According to a release, these savings are the result of a change in federal policy prompted by the advocacy of a bipartisan coalition of 52 state and territorial attorneys general led by New Jersey Attorney General Gurbir S. Grewal and Utah Attorney General Sean Reyes.
Jan. 27, in a letter to the Department of Education, Grewal noted that the new estimates of the number of veterans affected and the amount of their savings showed why it was so important for the department to automatically forgive the student loans of totally and permanently disabled veterans.
Until recently, the Department of Education had required veterans to do unnecessary paperwork to secure relief from their student loans, even after the Department of Veterans Affairs had found that a veteran met the legal requirements for disability-related loan forgiveness.
“Veterans who put their lives on the line for their country and are now totally and permanently disabled due to their service don’t deserve to be saddled with student loan debt,” stated Grewal. “Cutting through the red tape keeping them from loan forgiveness isn’t just the right thing to do, it is the least we can do to honor our veterans’ service.”
In 2018, the Department of Education determined that over 30,000 totally and permanently disabled veterans eligible for student loan forgiveness had not completed the required paperwork. A majority of those disabled veterans had student loans in default.
In May 2019, the coalition of 52 attorneys general joined veterans advocates and Members of Congress in calling on the Department of Education to automatically discharge the student loans of eligible disabled veterans, instead of requiring them to formally apply.

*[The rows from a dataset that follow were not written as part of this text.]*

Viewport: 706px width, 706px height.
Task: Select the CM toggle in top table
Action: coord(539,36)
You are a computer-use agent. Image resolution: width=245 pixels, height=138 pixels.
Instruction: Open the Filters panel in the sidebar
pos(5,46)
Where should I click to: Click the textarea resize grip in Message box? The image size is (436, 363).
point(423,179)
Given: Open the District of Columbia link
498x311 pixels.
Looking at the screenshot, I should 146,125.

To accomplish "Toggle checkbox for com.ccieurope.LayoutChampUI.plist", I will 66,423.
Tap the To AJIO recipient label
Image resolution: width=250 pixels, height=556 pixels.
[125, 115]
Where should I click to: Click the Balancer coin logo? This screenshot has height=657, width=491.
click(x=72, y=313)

President Trump signed a presidential memorandum in August 2019 directing the Department of Education to automatically forgive the student loan debt of eligible disabled veterans.

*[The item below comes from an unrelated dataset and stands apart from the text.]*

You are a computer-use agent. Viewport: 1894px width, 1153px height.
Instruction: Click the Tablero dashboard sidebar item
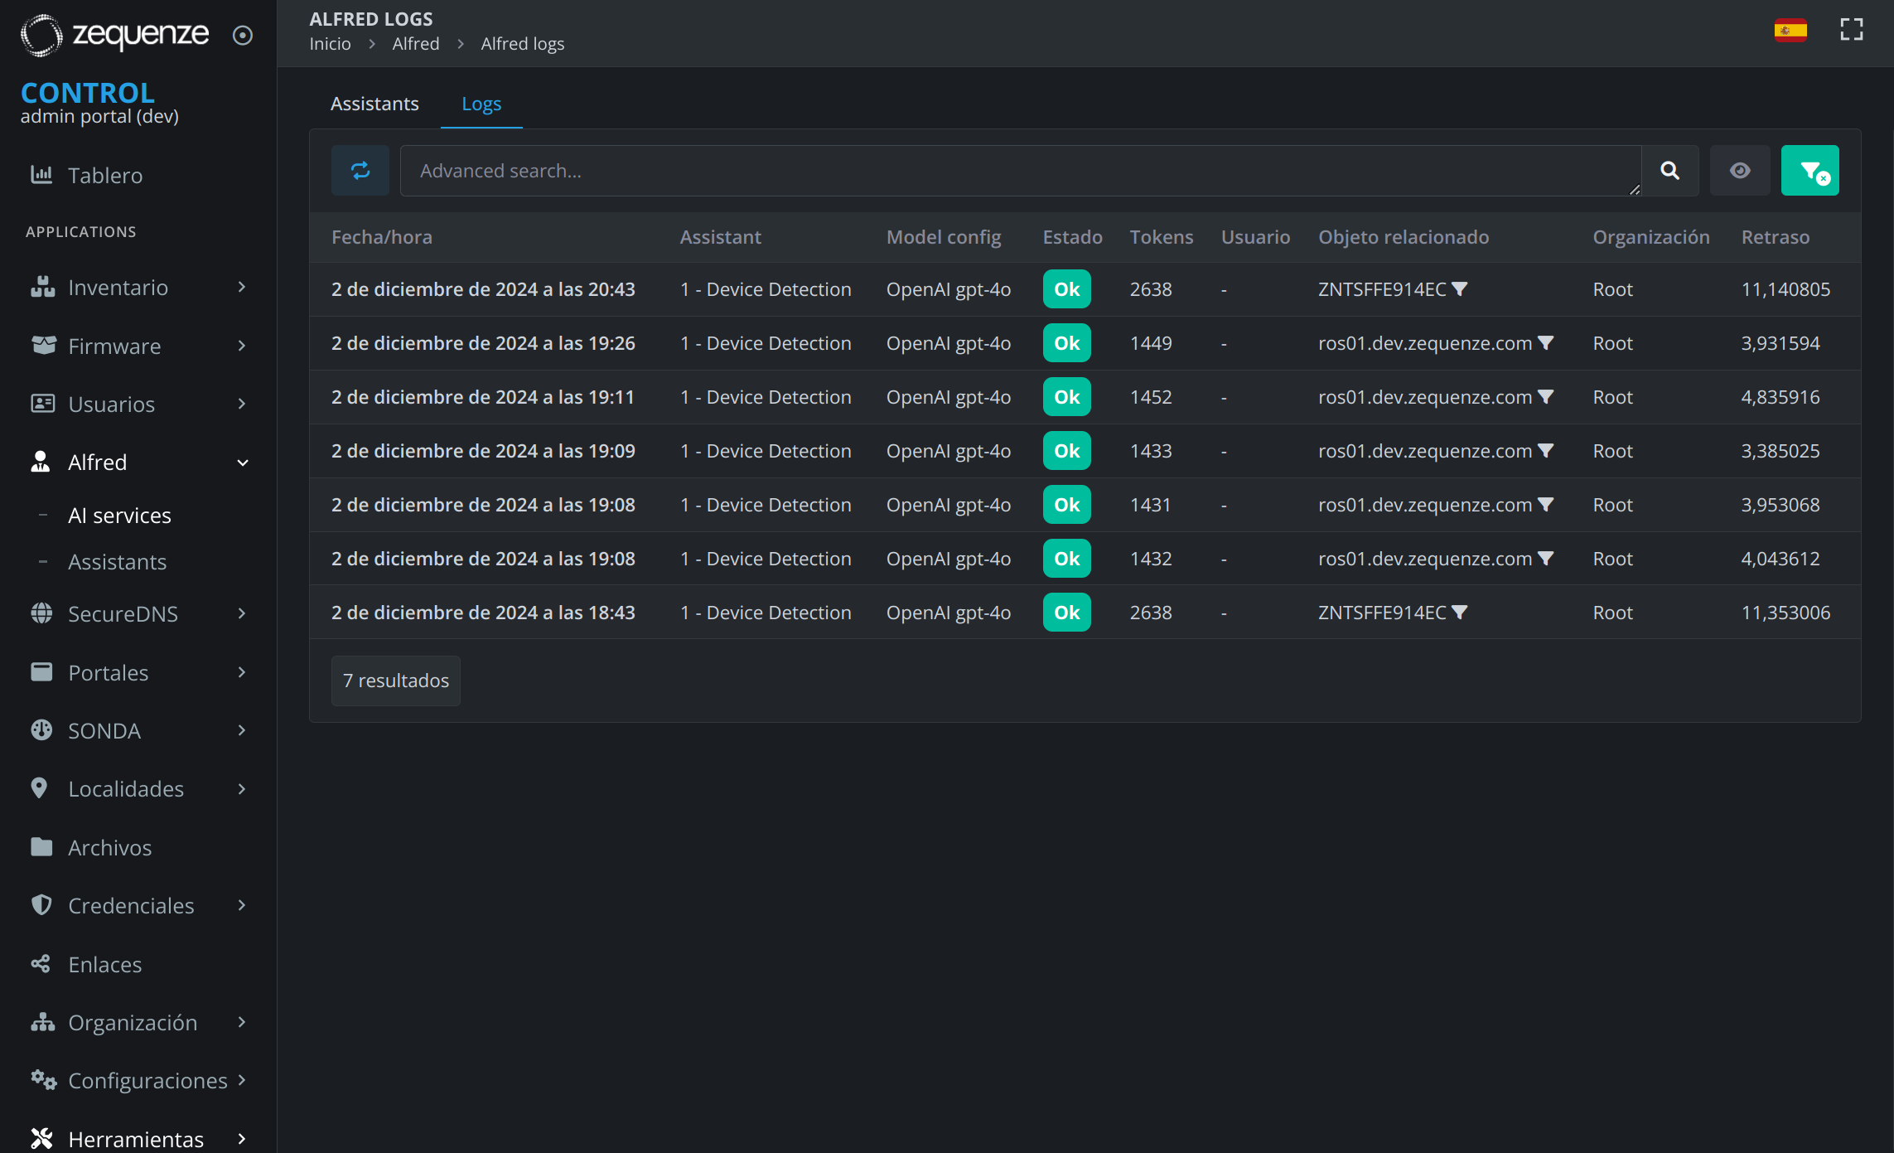pos(105,176)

The Department of Education published an interim final rule implementing the President’s directive on November 26, 2019. The Department cited the advocacy of state and territorial attorneys general as a reason for its action.
In connection with its interim final rule, the Department estimated that switching from an “opt-in” approach to loan forgiveness to an automatic or “opt-out” approach will save already-eligible veterans who have not yet applied for relief more than $543 million. Over the next decade, additional totally and permanently disabled veterans are projected to save another $787 million.
All told, the Department of Education estimates that the new policy will save totally and permanently disabled veterans more than $1.3 billion on their student loans, or about $138.7 million per year on average, over ten years.
“The President and I don’t agree very often, but I’m glad that he instructed the Secretary of Education to do the right thing by our nation’s military veterans,” Grewal stated.
The comment letter submitted by Grewal to the Department of Education is in response to the Department’s November 2019 interim final rule.
In addition to welcoming student-loan relief for disabled veterans, Grewal proposed that the department use its new loan-forgiveness policy for disabled veterans as a “model” for providing loan forgiveness to other individuals entitled to debt relief due to a disability.